Researchers explore the human immune system by looking at the active components, namely the various genes and cells involved. But there is a broad range of these, and observations necessarily produce vast amounts of data. For the first time, researchers including those from the University of Tokyo built a software tool which leverages artificial intelligence to not only offer a more consistent analysis of these cells at speed but also categorizes them and aims to spot novel patterns people have not yet seen.

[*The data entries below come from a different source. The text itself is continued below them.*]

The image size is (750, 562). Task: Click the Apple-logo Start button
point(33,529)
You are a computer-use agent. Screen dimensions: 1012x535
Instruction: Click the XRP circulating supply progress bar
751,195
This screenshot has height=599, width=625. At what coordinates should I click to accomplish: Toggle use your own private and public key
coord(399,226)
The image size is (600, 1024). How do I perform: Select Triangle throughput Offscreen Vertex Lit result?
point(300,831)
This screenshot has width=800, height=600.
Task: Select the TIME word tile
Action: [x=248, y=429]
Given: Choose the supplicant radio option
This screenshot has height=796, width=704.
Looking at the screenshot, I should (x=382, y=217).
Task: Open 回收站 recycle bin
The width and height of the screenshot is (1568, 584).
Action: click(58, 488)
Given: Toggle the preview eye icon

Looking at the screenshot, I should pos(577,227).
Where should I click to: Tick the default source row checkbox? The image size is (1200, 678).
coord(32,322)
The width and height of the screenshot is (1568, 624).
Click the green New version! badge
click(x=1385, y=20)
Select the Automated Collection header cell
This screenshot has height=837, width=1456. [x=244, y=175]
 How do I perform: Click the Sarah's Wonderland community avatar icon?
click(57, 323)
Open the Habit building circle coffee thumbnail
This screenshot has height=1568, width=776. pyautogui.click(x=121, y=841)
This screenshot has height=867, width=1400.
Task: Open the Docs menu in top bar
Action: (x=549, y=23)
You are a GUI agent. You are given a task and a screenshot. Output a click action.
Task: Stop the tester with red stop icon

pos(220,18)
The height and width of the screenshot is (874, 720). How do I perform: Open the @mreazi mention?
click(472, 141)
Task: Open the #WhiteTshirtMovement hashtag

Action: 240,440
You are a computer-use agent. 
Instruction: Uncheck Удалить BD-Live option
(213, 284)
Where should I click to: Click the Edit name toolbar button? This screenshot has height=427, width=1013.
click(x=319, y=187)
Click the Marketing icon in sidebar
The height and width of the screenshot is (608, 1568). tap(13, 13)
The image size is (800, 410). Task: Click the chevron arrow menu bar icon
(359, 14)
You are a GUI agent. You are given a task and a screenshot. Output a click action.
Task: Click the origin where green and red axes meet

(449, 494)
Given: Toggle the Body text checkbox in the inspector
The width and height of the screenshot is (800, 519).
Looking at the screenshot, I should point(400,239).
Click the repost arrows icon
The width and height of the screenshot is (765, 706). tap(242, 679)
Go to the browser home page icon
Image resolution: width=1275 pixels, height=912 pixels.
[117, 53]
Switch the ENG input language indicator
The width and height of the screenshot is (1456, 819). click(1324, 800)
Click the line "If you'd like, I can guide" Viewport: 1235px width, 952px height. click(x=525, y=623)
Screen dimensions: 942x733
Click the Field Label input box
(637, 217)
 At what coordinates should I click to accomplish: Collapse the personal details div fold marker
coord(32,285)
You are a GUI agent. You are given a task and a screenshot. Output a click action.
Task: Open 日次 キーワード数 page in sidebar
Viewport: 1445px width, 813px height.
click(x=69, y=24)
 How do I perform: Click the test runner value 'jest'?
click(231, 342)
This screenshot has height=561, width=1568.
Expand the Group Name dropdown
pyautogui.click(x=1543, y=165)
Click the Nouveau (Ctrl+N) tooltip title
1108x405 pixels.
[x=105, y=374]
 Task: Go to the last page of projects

Our immune system is important — it's impossible to imagine complex life existing without it. This system, comprising different kinds of cells, each playing a different role, helps to identify things that threaten our health, and take actions to defend us. They are both very effective, but also far from perfect; hence, the existence of diseases such as the notorious acquired immunodeficiency syndrome, or AIDS. And recent earth-shattering issues, such as the coronavirus pandemic, serve to highlight the importance of research around this intricate yet powerful system.
One key branch of research in immunology involves the identification of immune system components and ascertaining their function. Doing this through manual observation would be impossible due to the time it would take, and some automated tools exist but have limitations around accuracy, consistency or flexibility. To this end, a team of researchers led by Professor Tatsuhiko Tsunoda from the University of Tokyo's Department of Biological Sciences rose to the challenge and developed a system to boost immunology research.
"We present scHDeepInsight, an AI-based framework for rapidly and consistently identifying immune cells from the RNA of cells. Instead of viewing all cell types as unrelated, the system reflects the natural hierarchy of the immune system," said lead researcher Shangru Jia. "By turning cellular genetic profiles into images and applying a hierarchy-aware AI, known as a convolutional neural network, or CNN, it can distinguish both broad immune cell types and finer subtypes, and it can do so more consistently than previous attempts. In our benchmark, labeling about 10,000 cells only took a few minutes, whereas manual marker-based annotation can take many hours to days. In comparison with other automated methods, run time is in a similar range. The main advantages are the consistency of predictions across the hierarchy and the improved accuracy gained from incorporating hierarchical labels, rather than raw speed alone."
There are three main aspects to scHDeepInsight. Hierarchical learning, whereby the model mirrors the immune system's "family tree," can distinguish both broad immune categories and finer subtypes. Image-based representation transforms gene data into 2D images so the CNN can capture subtle relationships between genes more effectively than by looking at tables of raw data. And analytics built into the system can highlight which genes contribute most to a behavior, and these can be checked against known markers to see how they align with past observations.
"A spreadsheet of gene numbers misses how genes relate to each other. When we map genes to pixels in an image so that related genes are placed nearby, the result is an image with meaningful structure. Image-recognition models such as CNNs are very good at detecting such patterns, allowing them to capture complex relationships between genes that are hard to learn from raw tables," said Jia. "The main challenge was balancing performance across both broad cell types and detailed subtypes, especially for rare cell populations. We addressed this by adapting the training process, so the model paid more attention to the categories that were harder to distinguish, reducing the risk of overlooking small but important subtypes."
scHDeepInsight is primarily a research tool rather than a full diagnostic system, partly due to its infancy, but mainly as the model is only trained on healthy cells. By applying it to patients' samples, researchers can see where they deviate from a healthy baseline. Such deviations may provide clues for further study, but medical interpretation requires additional validation. So this development will aid in fundamental research throughout the field of immunology, but it might take time before descendants of scHDeepInsight find their way into diagnostic systems.
"Studies where immune changes are important, including cancer immunology, infections and autoimmune conditions, can benefit from more reliable cell labels. Since our model is trained on healthy immune cells, its immediate value is in providing a consistent healthy baseline for comparison. Disease-related shifts can then be measured relative to this baseline, but clinical interpretation requires validation in each context," said Jia. "Generalization and validation are key. Clinical samples are diverse, so the model must be tested across varied trials and protocols. Integration into clinical workflows, regulatory requirements for transparency and reproducibility are also essential before routine use. For research use today, scHDeepInsight is already available as a downloadable package — researchers can readily apply it in their own analyses. Broader validation and clinical integration remain goals for the future."
Work on scHDeepInsight has not finished. The team aims to improve its abilities and features, taking it beyond immune system-related cellular identification and into other biological domains. Ultimately, they hope to validate the system for use as a tool for clinical research by using precise immune system profiling to support studies of disease. And there's also the matter of its capacity to spot novel cell types.
"For each cell, the model outputs probabilities at both the broad type and subtype levels. If confidence is high for the broad lineage but low for all known subtypes within that lineage, the cell may represent a potentially novel state. In test analyses of brain immune datasets, this probability pattern helped highlight regions that were rich in specialized microglia cells residing in the central nervous system," said Jia. "AI models reflect their training data. If a reference atlas is incomplete, some rare or context-specific populations can be misclassified or underrepresented. Predictions must therefore be interpreted with caution and validated experimentally. Our design emphasizes transparency to support careful, evidence-based use."